Kapellen in der Kernstadt


Kapelle in Löttmaringhausen

Agatha-Kapelle Löttmaringhausen

Auf dem Hof Heinemann in Löttmaringhausen steht die Kapelle, die der Hl. Agatha geweiht ist.

Bei Renovierungsarbeiten im Dachstuhl in den 90er Jahren wurde eine Glocke mit der Inschrift "1748" gefunden, so dass diese Zeit als Erstellungsjahr der Kapelle vermutet wird.

In der Nähe der Kapelle steht ein kleiner Bildstock.

Foto: Franziskus-Xaverius-Kapelle

Franzikus-Xaverius-Kapelle

Die Kapelle auf dem Ensthof an der B 7 westlich von Meschede ist dem Hl. Franziskus-Xaverius geweiht. Sie stammt aus dem 19. Jahrhundert und ist als Oktogon gebaut.

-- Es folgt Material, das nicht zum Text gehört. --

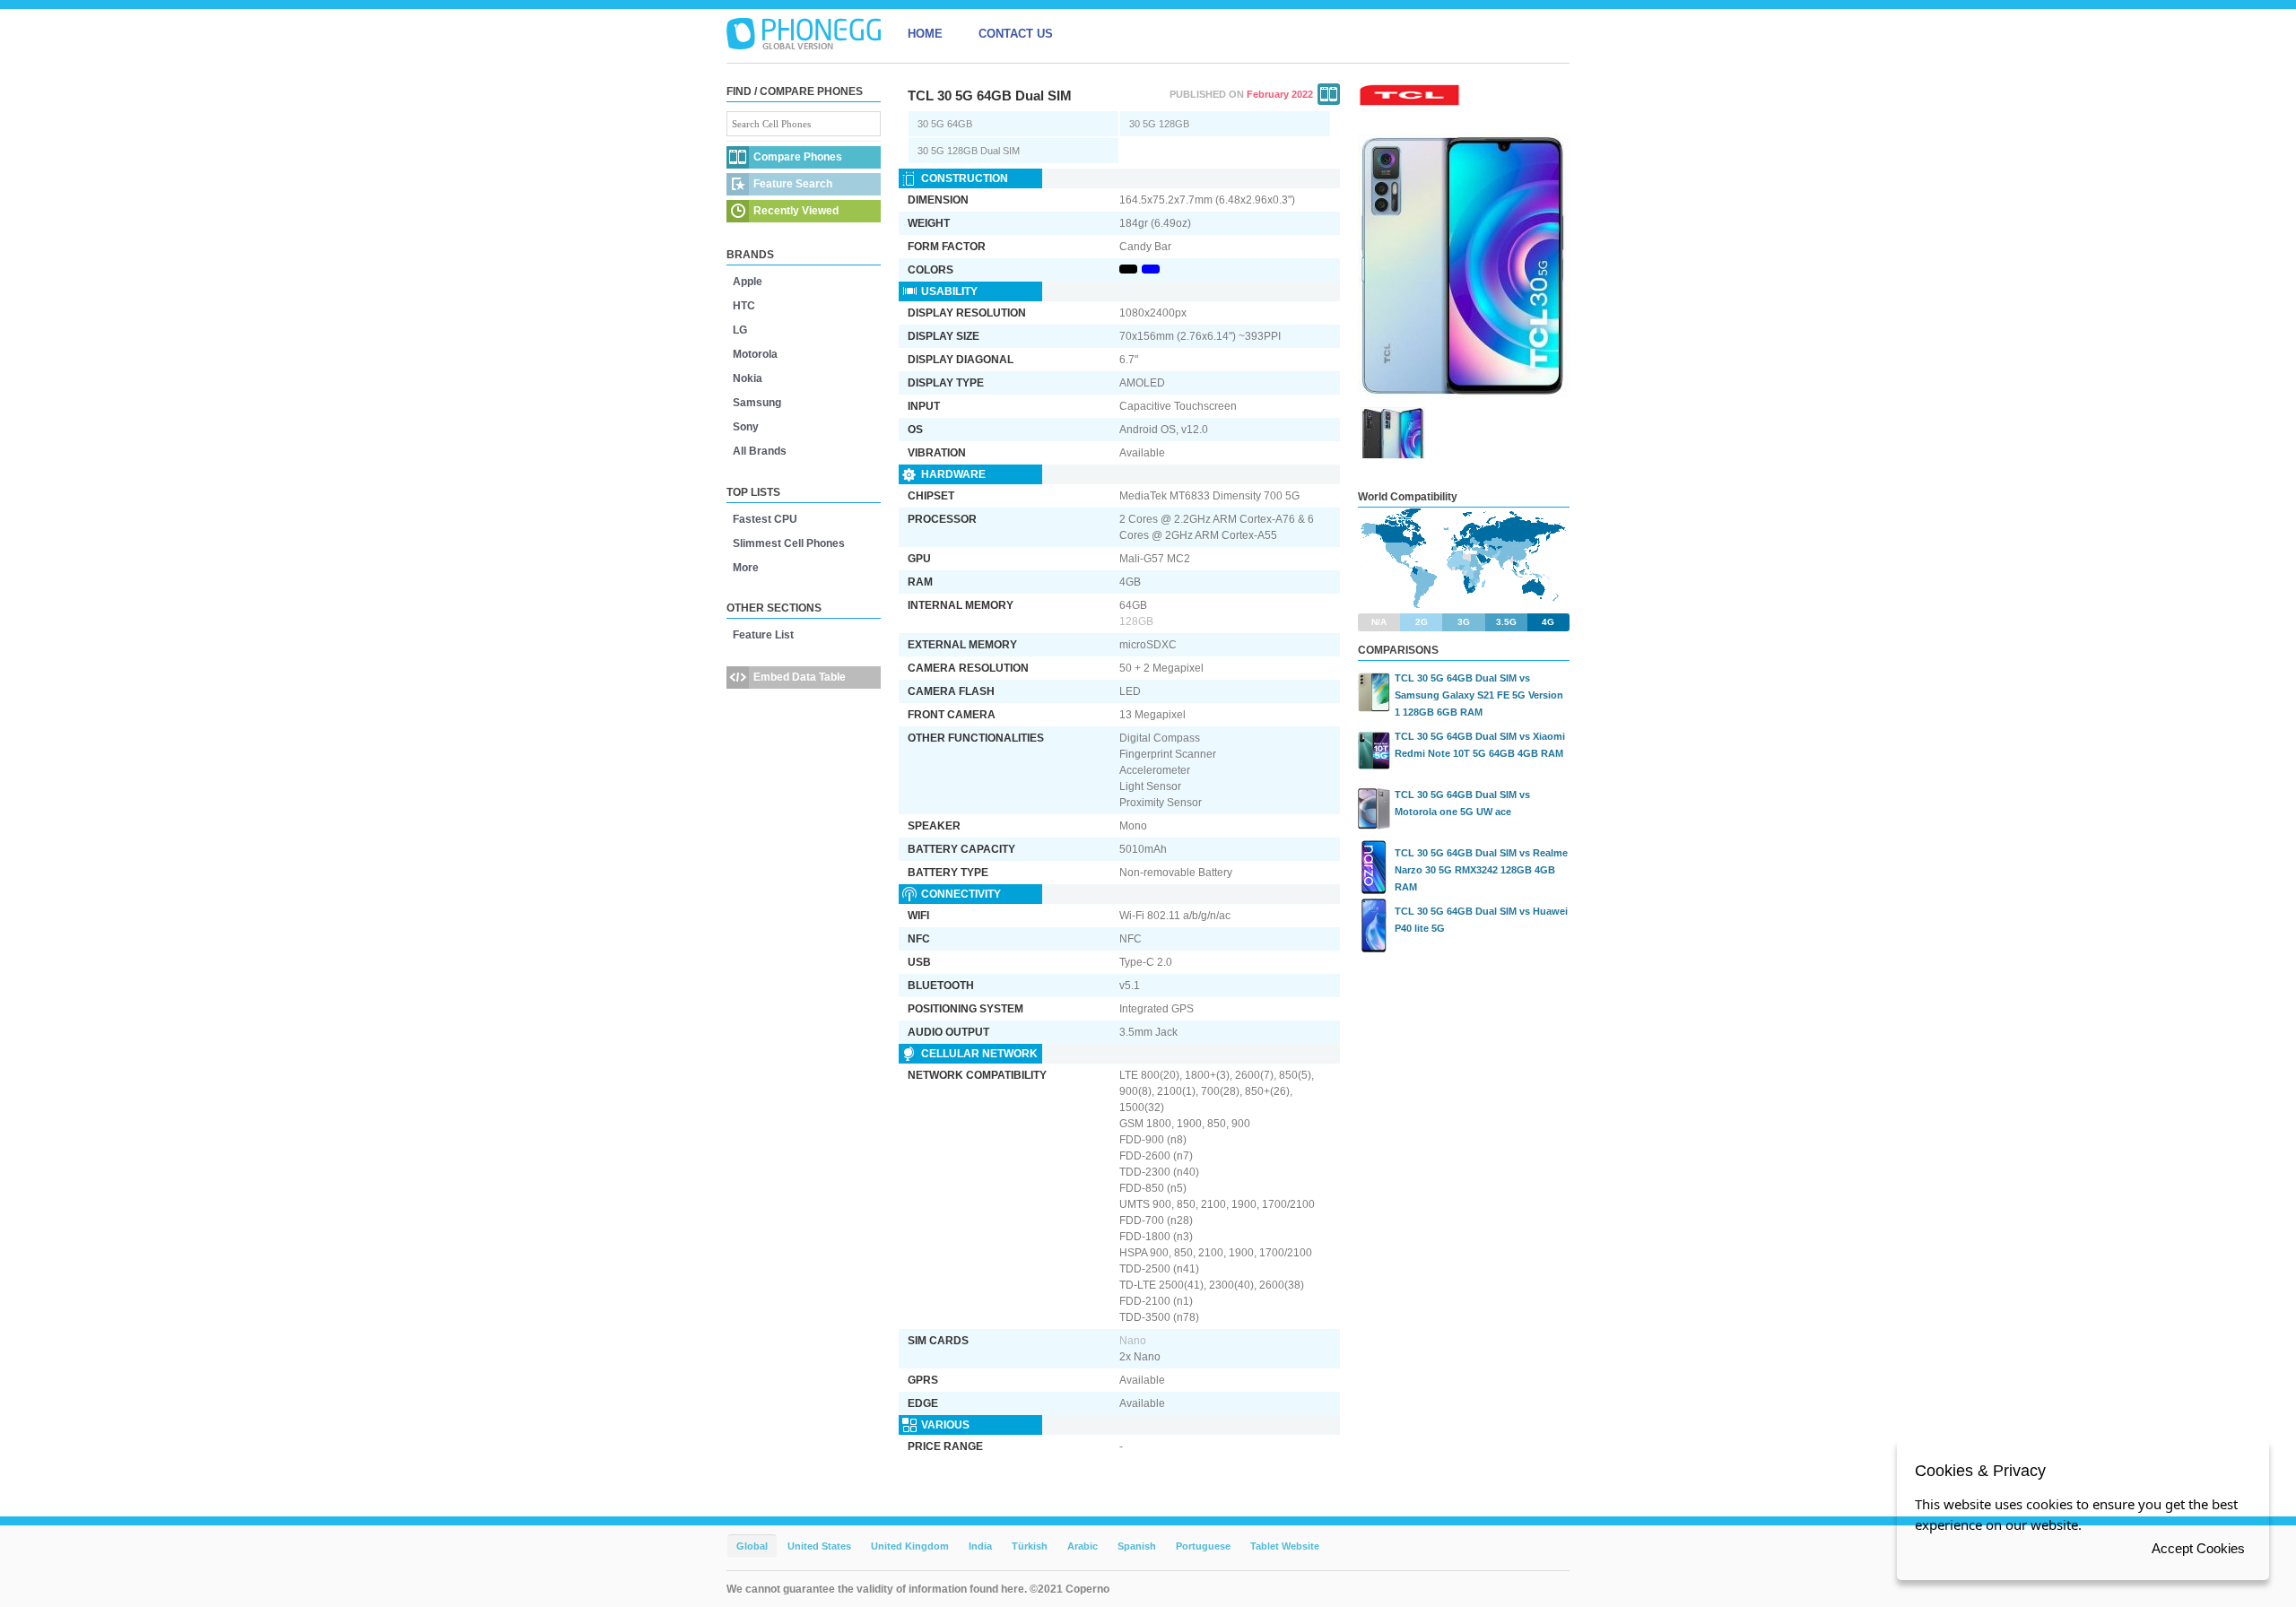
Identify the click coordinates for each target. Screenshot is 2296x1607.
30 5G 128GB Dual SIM (969, 150)
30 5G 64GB (945, 123)
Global (752, 1546)
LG (740, 330)
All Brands (760, 451)
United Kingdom (910, 1546)
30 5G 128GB (1159, 123)
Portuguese (1203, 1546)
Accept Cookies (2198, 1548)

Ein achteckiger Zentralbau mit einem Pyramidendach und hohem Dachreiter. Die Glocke der Kapelle stammt aus dem im Hennesee versunkenen Immenhausen.

Foto: Gränserich-Kapelle

Gränserich-Kapelle

Geht man von Schederweg aus den beschwerlichen Weg steil beran den "Vogelsang" (595 m) hinauf, so stößt man in etwa 500 m Höhe an historischer Stelle auf die Gränserich-Kapelle.

Wie der Heimatforscher Reinhard Köhne ermittelte, wird sie 1894 erstmals kartographisch erfasst. Ursprünglich im Besitz des Stifts Meschede, ging das Gelände im 19. Jahrhundert in den Besitz der Familie von Fürstenberg über.

1998 wurde das Kapellchen völlig renoviert; denn inzwischen stand es unter Wasser, der Altar war abgeschlagen, die Figur des blutschwitzenden Heilands zerstört und die Tür war zertrümmert.

Bei der Renovierung wurde eine Drainage um das alte Gemäuer gelegt, dann wurde es frisch verputzt. Aus dem Olper Steinbruch wurde ein 4,5 Tonnen schwerer Grauwacke-Fels für den neuen Altar angeliefert. Er ist mit einem schmiedeeisernen Wappen der Stadt Meschede und des Grundeigentümers, Baron Emanuel von Fürstenberg, geschückt. Dieser beschaffte auch in Oberammergau die 60 cm große Marienstatue, die in der Nische der Kapelle hinter dem schmiedeeisernen Gitter steht.

Auf dem Dach thront ein kupferner Wetterhahn, der von den Beruflichen Schulen gearbeitet wurde. Er ist eine verkleinerte Nachbildung des Hahns, der sich 1945, beim Bombenangriff auf Meschede, durch einen mächtigen Sprung von der Pfarrkirche St. Walburga außerhalb der Gefahrenzone in Sicherheit bringen konnte, wenn auch sein Gefieder etwas angesengt war.

Finanziert wurde die Renovierung ausschließlich aus Spenden und die Mescheder Handwerksmeister verrichteten die erforderlichen Arbeiten ehrenamtlich.

Seit dem 1. Januar 2009 hat die Kolpingsfamilie Meschede die Patenschaft über die Kapelle übernommen.

Foto: Hubertus-Kapelle

Hubertus-Kapelle Heggen

Die Kapelle liegt an der Straße von Meschede nach Beringhausen.